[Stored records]
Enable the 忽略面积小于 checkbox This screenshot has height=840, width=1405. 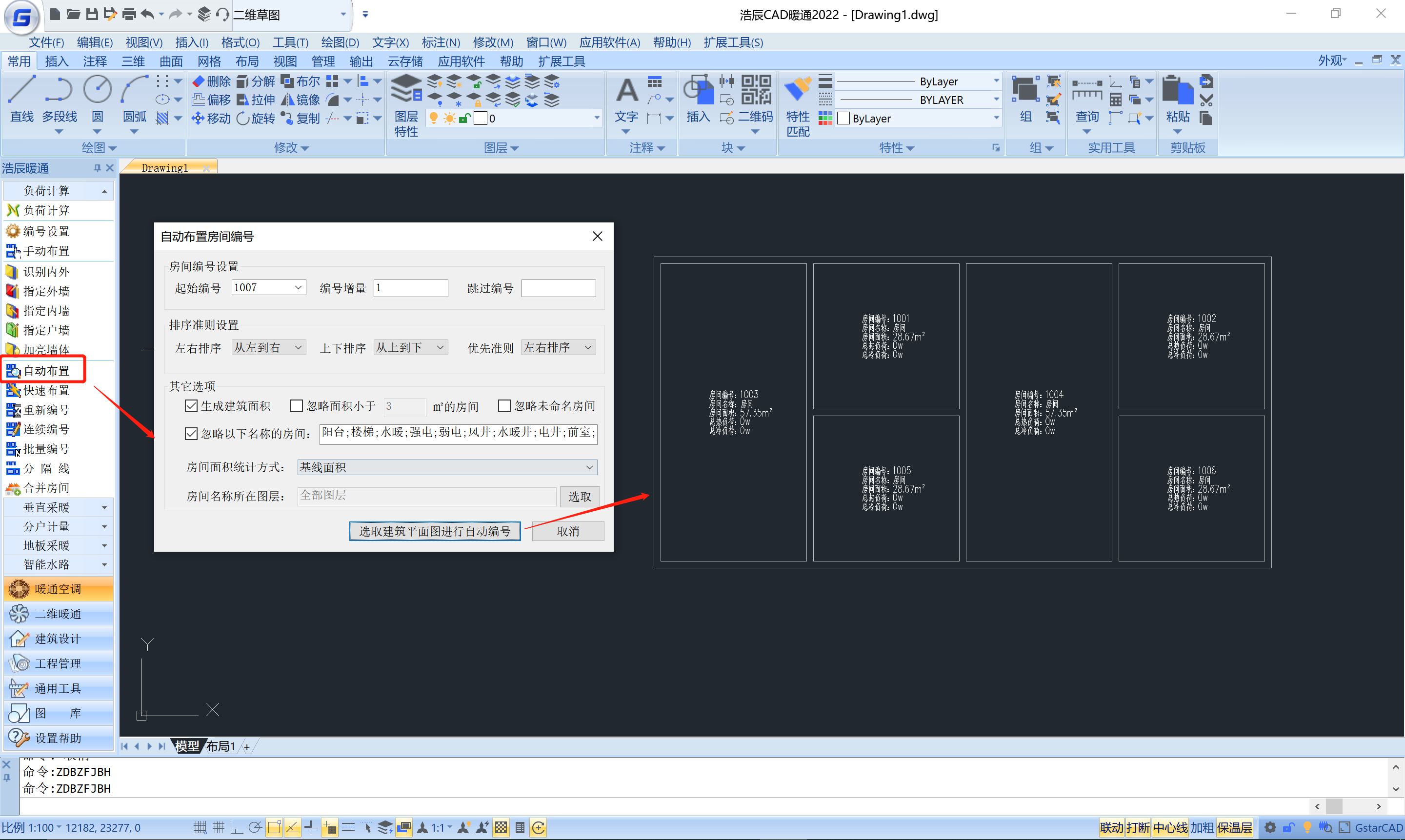296,406
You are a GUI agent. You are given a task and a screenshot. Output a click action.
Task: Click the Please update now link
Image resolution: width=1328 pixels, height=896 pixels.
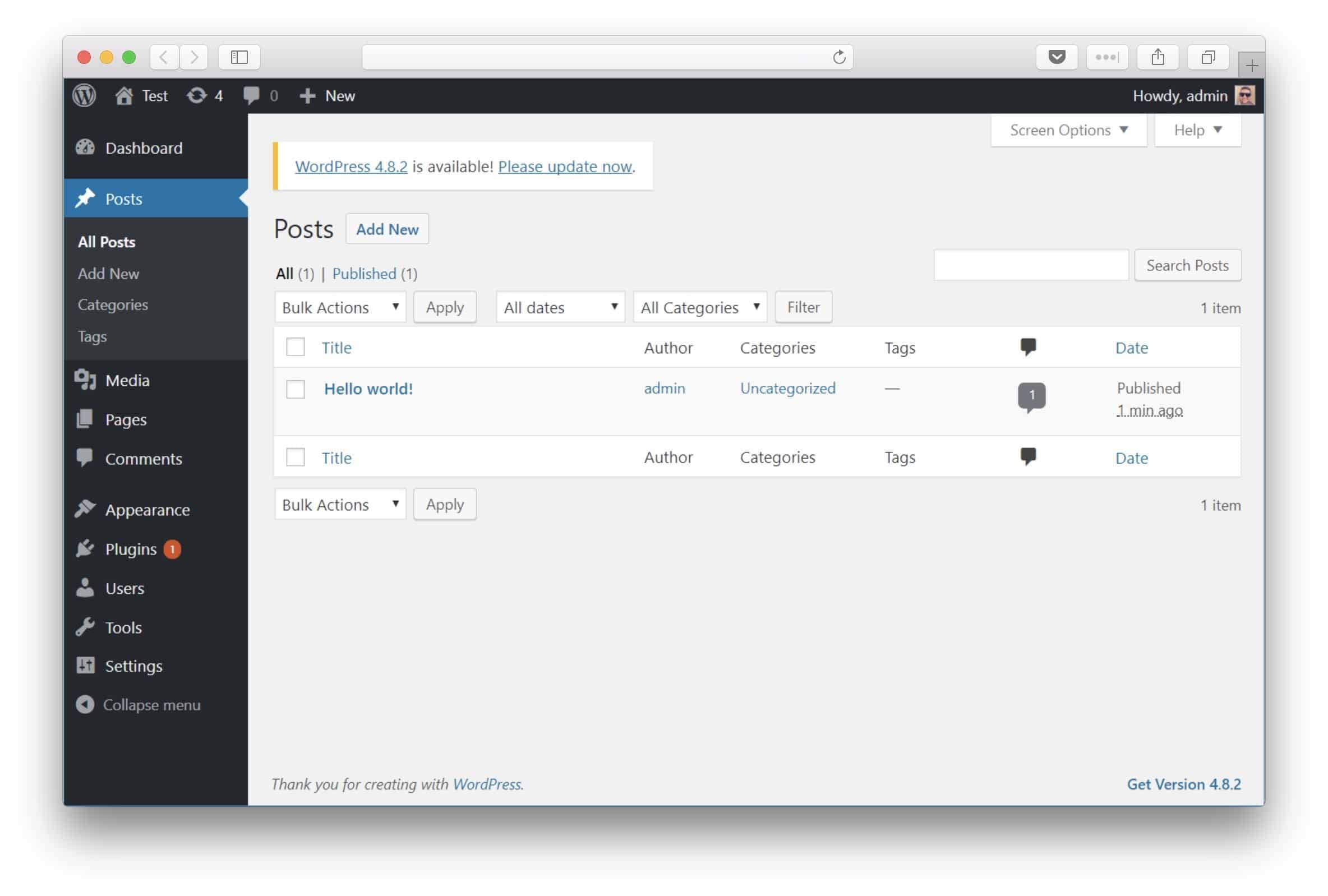coord(565,167)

Task objective ->
Copy only this, please: the line with "Image resolution: width=1328" and every line after it through the end of the data, with no pictures.

Result of the task ->
Image resolution: width=1328 pixels, height=896 pixels.
coord(565,167)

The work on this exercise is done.